As time progressed, I got my “off-road legs” back. Riding styles between road and loose surface are completely different. On these surfaces, rather than staying in line with bike, or leaning on the inside of the curves to keep the bike more upright, one has to push the bike on the inside of the turn to actually carve into the dirt. Essentially, as you ride a curve or corner (unless there is a pre-existing significant embankment) you basically create your own as you turn. The bike has a natural tendency to drift outwards and the curve is maintained by the mini-berm you create. I am please as punch that I am riding on the Perelli MT-21 tires. I have been questioned as to whether these are too agressive for the highways I am riding. The bike sounds like a bloody tractor trailer with the tires hummming away — but they grip and cut on dirt like no tire I have had on the KLR. While the Continetal TKC-80s where a create tire for most of the trip, the MT-21s are a better choice for this sort of riding.

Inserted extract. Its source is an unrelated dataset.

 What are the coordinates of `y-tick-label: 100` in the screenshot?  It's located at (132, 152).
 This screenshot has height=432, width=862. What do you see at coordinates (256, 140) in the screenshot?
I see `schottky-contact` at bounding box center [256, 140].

As time when on I felt more and more comfortable — never that comfortable with the corregation as this is just slowly destroying the bike — but I found myself flying through sand traps and 70km/hr and taking curves with more speed. Only at one point did I get close to taking a spill. I hit a downill facing curve with sand going to quickly and I believe me rear wheel was locked up for 50 feet while I force the front wheel away from the berm. I doubt I would have been seriously hurt but it left me a little shaken, as well as taking curves a little more carefully. Sometimes you have to exceed reasonable limits to find out where the comfort zone lay I guess. I would say that this ride was one of the (accidental) highlights of the trip.
Eventually traces of earthen salt turn to dry pools and then, in the distance, the Salar proper. I arrived in Uyuni, found a hostel that took bikes, and hit a pizza joint. I was informed by a semi-drunk friend of the owner that I had achieved something great by tackling this road — and arrived at the motorcyclists’ mecca. Tomorrow I affix my pannier, fill my tank, and fill my spare tank and head out for the experience of a lifetime.